Failed Job Cleanup: Removes failed jobs that have exceeded the maximum retry attempts (controlled by max_retries).
Completed Job Cleanup: Removes completed jobs older than the specified number of days (controlled by clean_after_days).

Tip: To clean only failed jobs while preserving all completed jobs, set enabled = true and clean_after_days = 0. A value of 0 for clean_after_days will disable the cleanup of completed jobs while still allowing failed jobs to be cleaned up.
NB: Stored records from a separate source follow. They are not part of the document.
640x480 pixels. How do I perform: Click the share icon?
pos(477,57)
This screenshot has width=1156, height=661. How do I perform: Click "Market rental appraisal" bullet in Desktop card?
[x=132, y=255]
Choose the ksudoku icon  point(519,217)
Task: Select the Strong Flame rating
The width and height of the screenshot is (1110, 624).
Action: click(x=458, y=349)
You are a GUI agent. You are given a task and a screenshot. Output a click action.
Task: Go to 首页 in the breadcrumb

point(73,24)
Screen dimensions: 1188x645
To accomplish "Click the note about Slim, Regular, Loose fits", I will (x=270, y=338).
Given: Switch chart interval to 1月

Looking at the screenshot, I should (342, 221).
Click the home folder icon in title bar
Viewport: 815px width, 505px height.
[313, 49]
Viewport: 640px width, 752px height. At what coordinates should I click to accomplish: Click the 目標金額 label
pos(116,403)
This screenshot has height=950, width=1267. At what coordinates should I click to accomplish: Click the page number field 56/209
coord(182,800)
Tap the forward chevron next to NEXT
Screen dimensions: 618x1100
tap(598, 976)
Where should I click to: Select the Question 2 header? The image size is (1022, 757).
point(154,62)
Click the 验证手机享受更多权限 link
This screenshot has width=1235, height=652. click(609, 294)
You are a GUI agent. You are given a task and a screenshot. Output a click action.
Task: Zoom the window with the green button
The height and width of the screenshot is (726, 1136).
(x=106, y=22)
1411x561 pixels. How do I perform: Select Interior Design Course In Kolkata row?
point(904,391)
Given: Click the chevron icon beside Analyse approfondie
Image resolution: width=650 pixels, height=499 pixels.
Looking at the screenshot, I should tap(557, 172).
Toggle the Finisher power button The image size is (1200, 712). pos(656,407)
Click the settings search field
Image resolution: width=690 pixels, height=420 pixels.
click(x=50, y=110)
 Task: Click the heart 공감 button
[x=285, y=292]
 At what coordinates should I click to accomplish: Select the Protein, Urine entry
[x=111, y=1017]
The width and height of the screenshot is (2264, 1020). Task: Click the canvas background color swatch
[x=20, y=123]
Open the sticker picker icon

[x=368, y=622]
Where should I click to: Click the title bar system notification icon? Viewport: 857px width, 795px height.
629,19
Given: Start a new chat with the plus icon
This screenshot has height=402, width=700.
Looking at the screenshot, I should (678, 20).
Note that auto-clean only removes job records from the database, not the actual downloaded files. Files remain on disk even after their job records are removed.

Manual Cleanup

To manage disk space, you can manually delete files from the media-type directories. GatherHub uses the database to track downloads, so deleting files won't affect the system's operation, but you won't be able to access those files through the web interface anymore.

Checking Storage Usage

You can check storage usage using standard system commands:

# Total usage of the downloads directory
du -sh ./downloads/

# Usage by media type
du -sh ./downloads/*/

Changing Storage Settings

You can change storage settings through:

Configuration File:
Edit config.toml and restart GatherHub
Web Interface:
Go to Settings > Storage to modify settings through the UI

Warning: Changing storage paths does not automatically move existing files. If you change paths, you may need to manually move files to the new locations.